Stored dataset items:
----------

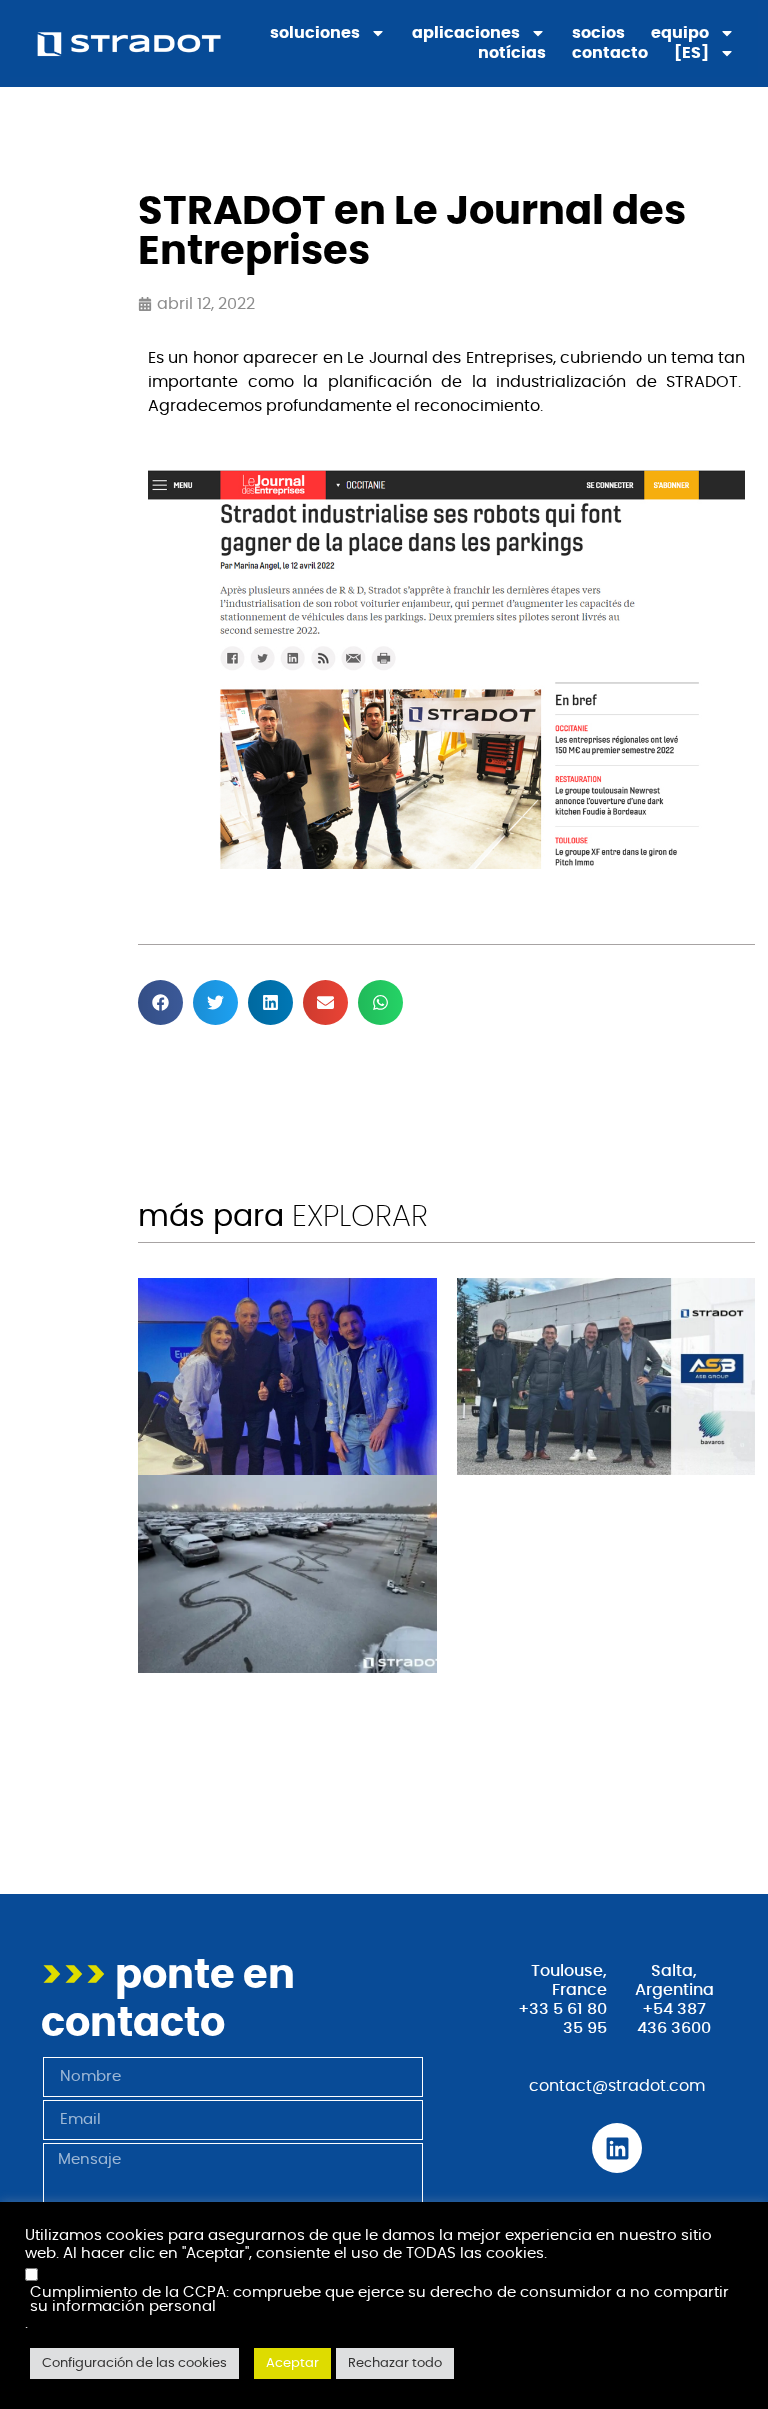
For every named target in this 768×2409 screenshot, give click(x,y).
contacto (610, 53)
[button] (160, 1002)
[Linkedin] (617, 2148)
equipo (680, 33)
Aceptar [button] (292, 2363)
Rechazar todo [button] (395, 2363)
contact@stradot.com (617, 2086)
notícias (512, 53)
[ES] (691, 53)
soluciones (315, 33)
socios (598, 33)
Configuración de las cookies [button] (134, 2363)
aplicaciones (466, 33)
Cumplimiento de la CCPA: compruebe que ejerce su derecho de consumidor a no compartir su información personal (379, 2300)
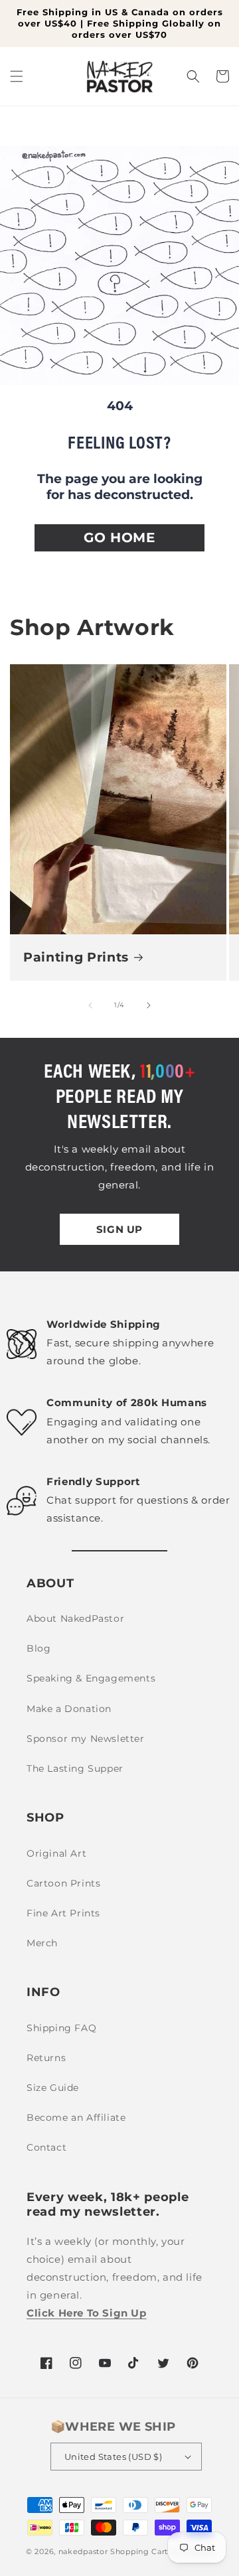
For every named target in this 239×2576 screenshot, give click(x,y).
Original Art (56, 1853)
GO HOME (119, 537)
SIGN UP (119, 1229)
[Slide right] (148, 1005)
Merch (42, 1943)
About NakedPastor (75, 1618)
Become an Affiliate (76, 2117)
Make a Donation (69, 1709)
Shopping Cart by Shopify (161, 2551)
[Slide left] (90, 1005)
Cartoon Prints (63, 1883)
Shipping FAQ (61, 2028)
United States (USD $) (113, 2456)
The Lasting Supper (75, 1768)
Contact (46, 2147)
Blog (38, 1648)
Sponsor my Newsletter (86, 1739)
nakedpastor (83, 2551)
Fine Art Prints (63, 1913)
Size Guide (53, 2088)
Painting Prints (76, 957)
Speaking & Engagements (91, 1678)
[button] (16, 76)
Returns (46, 2058)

----------

◆ Problem description ◆
Give back the entries verbatim but drop every picture.

◆ Expected answer ◆
For every named target in this 768×2409 screenshot, give click(x,y).
contacto (610, 53)
[button] (160, 1002)
[Linkedin] (617, 2148)
equipo (680, 33)
Aceptar [button] (292, 2363)
Rechazar todo [button] (395, 2363)
contact@stradot.com (617, 2086)
notícias (512, 53)
[ES] (691, 53)
soluciones (315, 33)
socios (598, 33)
Configuración de las cookies [button] (134, 2363)
aplicaciones (466, 33)
Cumplimiento de la CCPA: compruebe que ejerce su derecho de consumidor a no compartir su información personal (379, 2300)
For every named target in this 239×2576 screenshot, give click(x,y).
Original Art (56, 1853)
GO HOME (119, 537)
SIGN UP (119, 1229)
[Slide right] (148, 1005)
Merch (42, 1943)
About NakedPastor (75, 1618)
Become an Affiliate (76, 2117)
Make a Donation (69, 1709)
Shopping Cart by Shopify (161, 2551)
[Slide left] (90, 1005)
Cartoon Prints (63, 1883)
Shipping FAQ (61, 2028)
United States (USD $) (113, 2456)
The Lasting Supper (75, 1768)
Contact (46, 2147)
Blog (38, 1648)
Sponsor my Newsletter (86, 1739)
nakedpastor (83, 2551)
Fine Art Prints (63, 1913)
Size Guide (53, 2088)
Painting Prints (76, 957)
Speaking & Engagements (91, 1678)
[button] (16, 76)
Returns (46, 2058)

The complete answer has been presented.